**What is being asked**
Copy, word for word, each line of the data below from the first through the line containing "Focus the 客户名称/电话/公司名", and stop there.
________________________________________
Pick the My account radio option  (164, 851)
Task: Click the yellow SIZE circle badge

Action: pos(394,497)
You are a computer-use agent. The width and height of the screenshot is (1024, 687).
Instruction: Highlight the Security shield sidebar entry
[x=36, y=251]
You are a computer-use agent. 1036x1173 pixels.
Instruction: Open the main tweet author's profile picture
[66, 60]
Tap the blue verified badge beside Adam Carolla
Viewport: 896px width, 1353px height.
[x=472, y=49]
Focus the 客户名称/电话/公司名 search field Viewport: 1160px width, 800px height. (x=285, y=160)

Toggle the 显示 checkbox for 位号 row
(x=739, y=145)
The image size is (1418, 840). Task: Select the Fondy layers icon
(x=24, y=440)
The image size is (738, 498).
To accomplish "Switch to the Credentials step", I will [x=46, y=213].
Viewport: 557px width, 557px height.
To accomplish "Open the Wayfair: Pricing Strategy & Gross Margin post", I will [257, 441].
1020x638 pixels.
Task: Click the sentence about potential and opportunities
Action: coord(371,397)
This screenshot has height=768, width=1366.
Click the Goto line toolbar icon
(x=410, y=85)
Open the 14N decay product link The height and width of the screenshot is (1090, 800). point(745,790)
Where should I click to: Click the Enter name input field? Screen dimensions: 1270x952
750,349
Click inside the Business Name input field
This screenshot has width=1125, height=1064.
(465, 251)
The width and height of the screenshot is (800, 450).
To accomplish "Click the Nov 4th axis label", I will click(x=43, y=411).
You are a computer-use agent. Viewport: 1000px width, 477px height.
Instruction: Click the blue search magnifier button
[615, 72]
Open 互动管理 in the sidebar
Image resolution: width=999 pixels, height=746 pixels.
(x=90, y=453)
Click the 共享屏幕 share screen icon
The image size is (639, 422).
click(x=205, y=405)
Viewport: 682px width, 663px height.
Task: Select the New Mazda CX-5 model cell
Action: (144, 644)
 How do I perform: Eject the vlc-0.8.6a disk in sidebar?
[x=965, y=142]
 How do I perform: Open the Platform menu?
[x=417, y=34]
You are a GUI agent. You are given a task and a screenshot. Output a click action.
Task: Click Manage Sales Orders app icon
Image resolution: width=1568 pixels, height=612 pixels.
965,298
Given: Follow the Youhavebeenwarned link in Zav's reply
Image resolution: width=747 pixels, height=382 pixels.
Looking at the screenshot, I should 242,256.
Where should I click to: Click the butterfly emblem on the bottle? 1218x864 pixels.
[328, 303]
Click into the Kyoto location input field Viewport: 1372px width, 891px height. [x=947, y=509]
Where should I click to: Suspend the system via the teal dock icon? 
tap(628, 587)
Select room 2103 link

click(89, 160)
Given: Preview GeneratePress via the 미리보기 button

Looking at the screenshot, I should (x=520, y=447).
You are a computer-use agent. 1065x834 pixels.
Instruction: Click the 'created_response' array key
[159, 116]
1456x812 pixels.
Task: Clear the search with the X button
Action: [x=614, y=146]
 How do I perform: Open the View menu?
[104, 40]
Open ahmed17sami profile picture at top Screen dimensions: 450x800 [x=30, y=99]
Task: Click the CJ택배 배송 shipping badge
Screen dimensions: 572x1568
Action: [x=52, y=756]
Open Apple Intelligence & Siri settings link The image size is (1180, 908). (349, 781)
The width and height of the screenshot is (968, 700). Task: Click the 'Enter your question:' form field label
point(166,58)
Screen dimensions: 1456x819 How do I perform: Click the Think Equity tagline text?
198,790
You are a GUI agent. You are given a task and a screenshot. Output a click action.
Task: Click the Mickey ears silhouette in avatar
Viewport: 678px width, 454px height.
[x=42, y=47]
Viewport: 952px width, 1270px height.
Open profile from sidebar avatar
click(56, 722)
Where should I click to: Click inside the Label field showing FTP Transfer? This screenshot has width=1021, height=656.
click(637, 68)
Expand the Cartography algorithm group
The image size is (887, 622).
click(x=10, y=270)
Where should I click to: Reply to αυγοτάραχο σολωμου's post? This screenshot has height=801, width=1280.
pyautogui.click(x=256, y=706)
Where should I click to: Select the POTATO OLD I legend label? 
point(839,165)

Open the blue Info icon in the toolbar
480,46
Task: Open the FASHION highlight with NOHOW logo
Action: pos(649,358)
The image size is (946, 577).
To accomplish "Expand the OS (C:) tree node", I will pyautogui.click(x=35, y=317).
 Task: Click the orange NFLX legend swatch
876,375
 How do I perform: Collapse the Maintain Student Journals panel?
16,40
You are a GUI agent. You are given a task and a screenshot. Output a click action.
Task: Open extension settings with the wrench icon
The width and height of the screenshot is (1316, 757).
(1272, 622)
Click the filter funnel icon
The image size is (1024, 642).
________________________________________
**Response to the task**
Pick the My account radio option  (164, 851)
Task: Click the yellow SIZE circle badge

Action: pos(394,497)
You are a computer-use agent. The width and height of the screenshot is (1024, 687).
Instruction: Highlight the Security shield sidebar entry
[x=36, y=251]
You are a computer-use agent. 1036x1173 pixels.
Instruction: Open the main tweet author's profile picture
[66, 60]
Tap the blue verified badge beside Adam Carolla
Viewport: 896px width, 1353px height.
[x=472, y=49]
Focus the 客户名称/电话/公司名 search field Viewport: 1160px width, 800px height. (x=285, y=160)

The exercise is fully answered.